Repeat precisely the line in which "Task: Open John Legend's avatar on main tweet" occurs and all lines that follow it in the entries below. Pictures must be omitted.

The data:
§
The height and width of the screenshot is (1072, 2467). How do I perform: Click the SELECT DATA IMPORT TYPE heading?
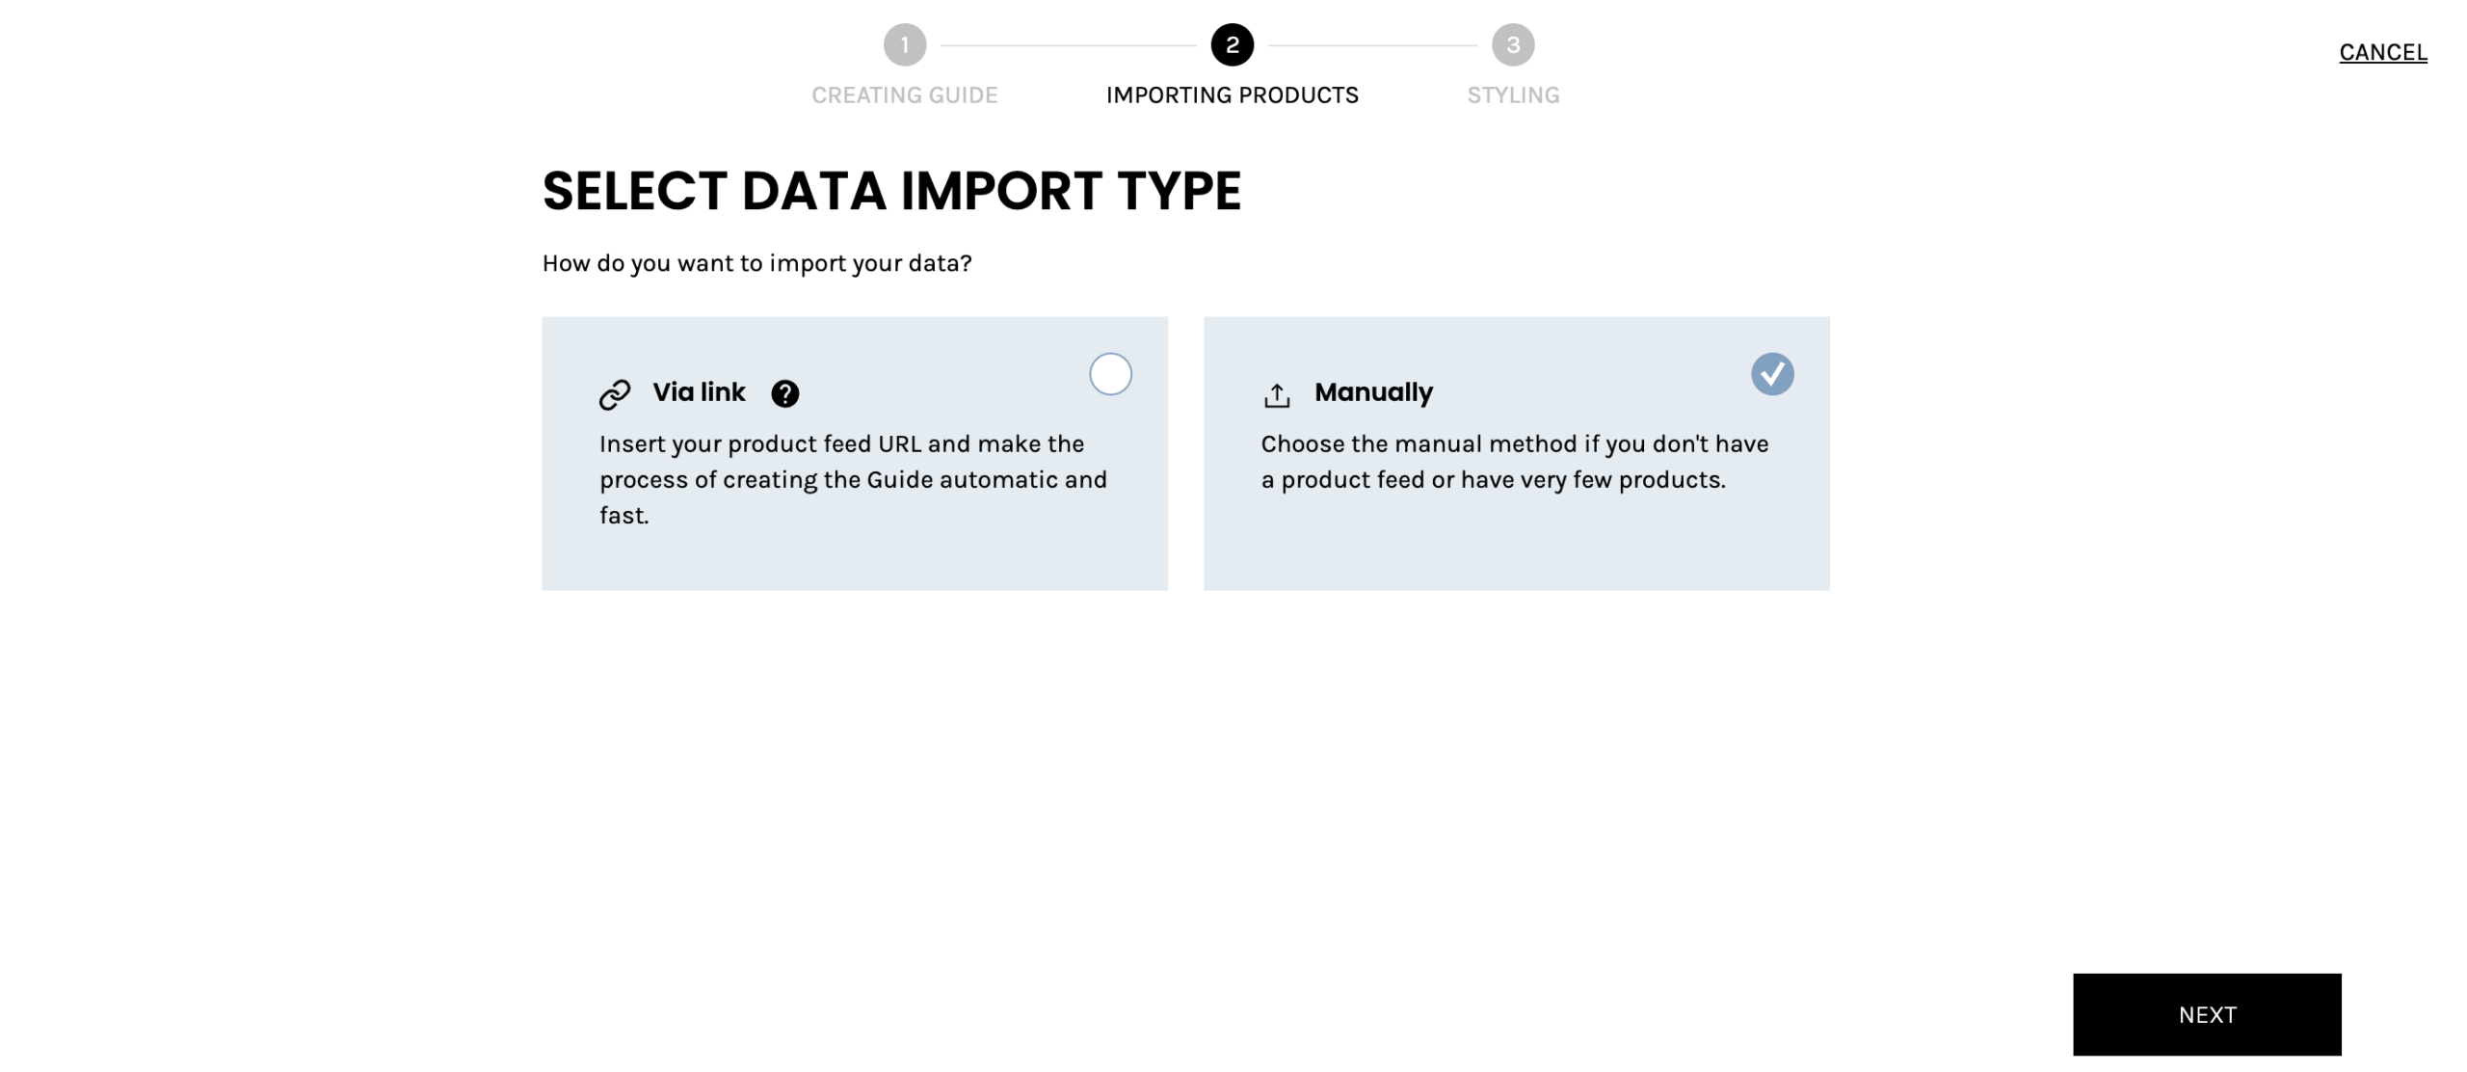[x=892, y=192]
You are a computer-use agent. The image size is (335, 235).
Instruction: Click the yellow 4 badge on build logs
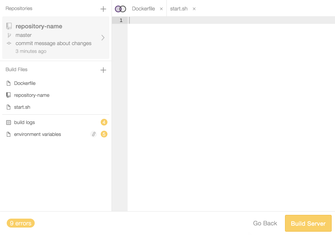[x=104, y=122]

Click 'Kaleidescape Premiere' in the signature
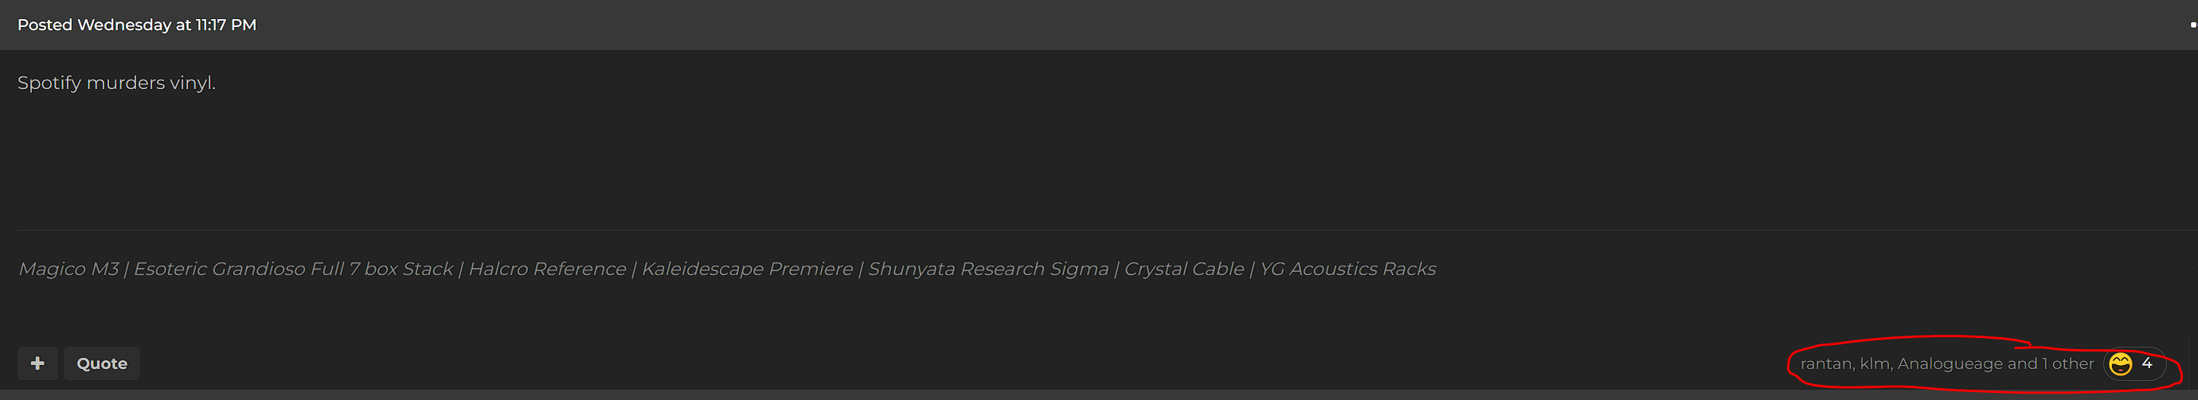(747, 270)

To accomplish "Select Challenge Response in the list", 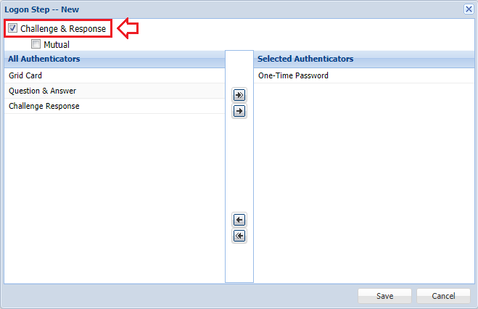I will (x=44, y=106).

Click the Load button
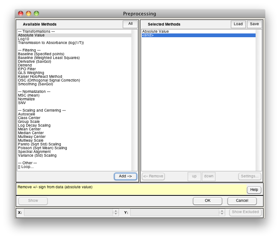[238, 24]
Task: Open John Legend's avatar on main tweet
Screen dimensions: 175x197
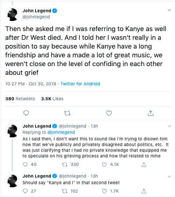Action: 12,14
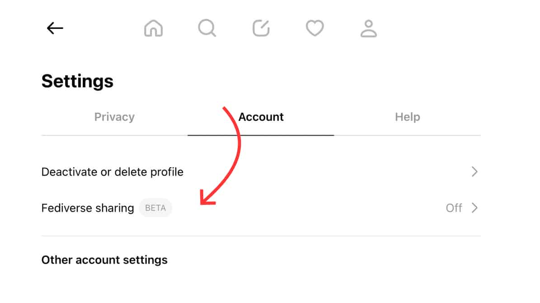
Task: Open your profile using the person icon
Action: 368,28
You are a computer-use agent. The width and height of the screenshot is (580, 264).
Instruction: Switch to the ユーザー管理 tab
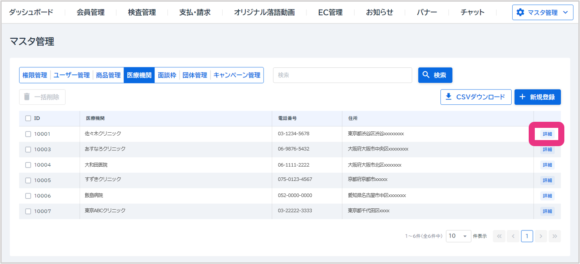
§
Result of the exercise:
Task: Open John Legend's avatar on main tweet
Screen dimensions: 175x197
Action: 12,14
Task: Open your profile using the person icon
Action: 368,28
You are a computer-use agent. The width and height of the screenshot is (580, 264).
Instruction: Switch to the ユーザー管理 tab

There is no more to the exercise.